Naquele mesmo ano, os sócios do IPET optaram por alterar a razão social da entidade para Instituto de Pesquisa e Estudos de Cidadania (IPEC). Nascia assim o Instituto Cidadania. 

Ainda em 1993, o Instituto Cidadania foi responsável por organizar as primeiras Caravanas da Cidadania, uma série de viagens feitas por Lula e seus assessores às diferentes regiões do país. Foram, ao todo, sete caravanas, que percorreram 40 mil quilômetros em 24 estados, entre abril de 1993 e julho de 1994. A experiência adquirida nessas viagens e os diálogos estabelecidos com a população de cada território serviram de insumos para a elaboração de diversos projetos de intervenção econômica e ação social produzidos e publicados nos anos seguintes. 

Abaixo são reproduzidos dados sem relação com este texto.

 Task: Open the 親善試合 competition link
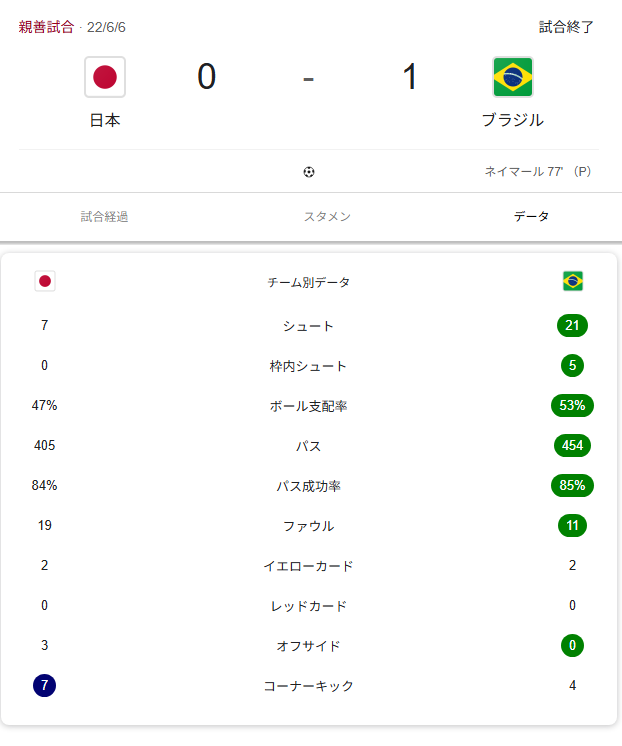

Projetos e políticas públicas

Na segunda metade dos anos 1990, o Instituto Cidadania se transformou num importante espaço de exercício da democracia e de produção de conhecimento. Uma profusão de debates, conferências e seminários em todas as regiões do Brasil possibilitou o aprofundamento de Lula e seus colaboradores nos mais variados temas da pauta nacional, contemplando as diferentes demandas e urgências da população, bem como as diferentes etapas de implantação de políticas públicas. 

Como resultados dos esforços dos grupos de trabalho temáticos, foram elaborados o Projeto Moradia, Projeto Fome Zero, Projeto Segurança Pública para o Brasil, Projeto Energia Elétrica e Projeto Reforma Política.

Com a vitória de Lula na eleição de 2002, uma nova fase foi inaugurada no Instituto Cidadania. Alguns diretores foram incorporados à equipe de governo, o que motivou uma renúncia coletiva seguida de uma assembleia extraordinária com a função de eleger a nova diretoria, em julho de 2003. Foram dois os principais projetos desenvolvidos nessa nova fase: Projeto Juventude e Projeto Política Nacional de Apoio ao Desenvolvimento Local.

Já em 2011, com o término do segundo mandato de Lula, foi feita a opção por transformar o Instituto Cidadania em Instituto Lula.